Da hat man an seiner Kamera ordentlich was einzustellen, auszuprobieren und kennenzulernen.
Letzten Mittwoch habe ich tatsächlich etwas Neues kennengelernt.
Jessen neben mir stellte den Weissabgleich manuell ein, d.h. er hat ein weisses Blatt Papier genommen und darauf fokussiert.
Ich habe gestaunt. Und dachte, das gibt es nur bei Kameras der höheren Klasse. Nein, meinte er, bei kleineren gäbe es das auch schon. Woraufhin ich daheim erstmal meine Bedienungsanleitung studiert habe. Tatsächlich!
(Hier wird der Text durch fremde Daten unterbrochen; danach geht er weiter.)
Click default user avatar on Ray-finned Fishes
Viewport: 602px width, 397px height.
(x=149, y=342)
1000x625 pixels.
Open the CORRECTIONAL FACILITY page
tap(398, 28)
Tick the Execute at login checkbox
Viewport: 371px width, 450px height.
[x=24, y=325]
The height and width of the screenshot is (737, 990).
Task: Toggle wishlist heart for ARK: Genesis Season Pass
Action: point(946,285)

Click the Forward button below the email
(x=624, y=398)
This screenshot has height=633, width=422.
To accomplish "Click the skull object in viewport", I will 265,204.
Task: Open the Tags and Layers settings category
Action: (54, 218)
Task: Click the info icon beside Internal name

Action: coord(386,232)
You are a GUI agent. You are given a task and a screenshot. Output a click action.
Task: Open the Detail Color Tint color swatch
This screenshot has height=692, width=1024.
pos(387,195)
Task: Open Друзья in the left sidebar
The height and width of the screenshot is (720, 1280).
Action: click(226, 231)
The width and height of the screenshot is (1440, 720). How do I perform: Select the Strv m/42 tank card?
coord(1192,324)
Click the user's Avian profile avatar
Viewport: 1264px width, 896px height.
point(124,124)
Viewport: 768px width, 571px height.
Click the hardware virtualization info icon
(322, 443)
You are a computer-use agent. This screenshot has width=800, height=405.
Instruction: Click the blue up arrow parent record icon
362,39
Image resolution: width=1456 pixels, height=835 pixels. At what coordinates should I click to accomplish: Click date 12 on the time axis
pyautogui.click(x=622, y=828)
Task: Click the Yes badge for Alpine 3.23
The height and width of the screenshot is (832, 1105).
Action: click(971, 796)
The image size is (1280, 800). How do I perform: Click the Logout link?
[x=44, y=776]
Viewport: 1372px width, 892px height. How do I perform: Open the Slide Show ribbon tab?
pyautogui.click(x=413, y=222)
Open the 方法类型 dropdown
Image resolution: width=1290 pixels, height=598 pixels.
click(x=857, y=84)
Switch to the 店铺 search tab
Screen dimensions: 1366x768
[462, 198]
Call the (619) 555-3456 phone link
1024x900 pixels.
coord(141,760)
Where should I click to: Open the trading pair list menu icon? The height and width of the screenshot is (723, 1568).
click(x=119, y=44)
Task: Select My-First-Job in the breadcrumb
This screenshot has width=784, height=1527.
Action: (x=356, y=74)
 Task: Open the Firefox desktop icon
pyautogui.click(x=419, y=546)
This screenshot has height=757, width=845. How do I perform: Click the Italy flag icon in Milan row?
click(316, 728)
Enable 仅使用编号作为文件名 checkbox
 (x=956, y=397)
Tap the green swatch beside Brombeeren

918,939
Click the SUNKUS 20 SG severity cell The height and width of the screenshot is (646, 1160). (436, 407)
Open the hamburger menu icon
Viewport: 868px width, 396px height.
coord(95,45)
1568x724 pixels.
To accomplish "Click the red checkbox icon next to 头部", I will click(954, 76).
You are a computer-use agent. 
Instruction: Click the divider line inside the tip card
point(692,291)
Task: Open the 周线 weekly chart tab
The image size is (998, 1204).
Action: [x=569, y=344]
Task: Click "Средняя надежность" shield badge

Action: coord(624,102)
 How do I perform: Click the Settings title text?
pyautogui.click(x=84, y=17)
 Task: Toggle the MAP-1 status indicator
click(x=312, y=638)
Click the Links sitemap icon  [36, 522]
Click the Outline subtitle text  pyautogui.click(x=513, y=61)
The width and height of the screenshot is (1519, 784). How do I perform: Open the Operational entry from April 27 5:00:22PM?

Nun, der nächste Mittwoch wartet schon.
An die
Bildbearbeitung habe ich mich dank Prinz Friedrich auch wieder hingesetzt. Bleibt einem ja nichts anderes mehr übrig. Die Bilder haben einen derartigen Rotstich - kann man sich ja denken bei dieser Darboven-Werbung im Eck - und sowas von dunkel. Ich habe die Musiker beim Spielen fotografiert. Da kommt das Licht von hinten bzw. abgedämmt von oben. Was heisst, dass die Vorderfront der Musiker sowas von dunkel ist. Die
Gammakorrektur habe ich vor ein paar Tagen
entdeckt, das hilft schon mal. Ein (roter) Spot auf die Musiker war nur beim allerersten Gig da, jetzt ist es sehr schummrig.
Schärfen musste ich auch. Die Ergebnisse seht Ihr hier an den Musikerbildern.
Die Bilder erhaltet Ihr in gross, wenn Ihr auf die kleinen klickt.
Nachtrag:
Am Besten kommen die Bilder raus, wenn man den
Lochkameraeffekt der Kamera nutzt. Auf flickr habe ich ein
Album mit meinen Versuchen angelegt.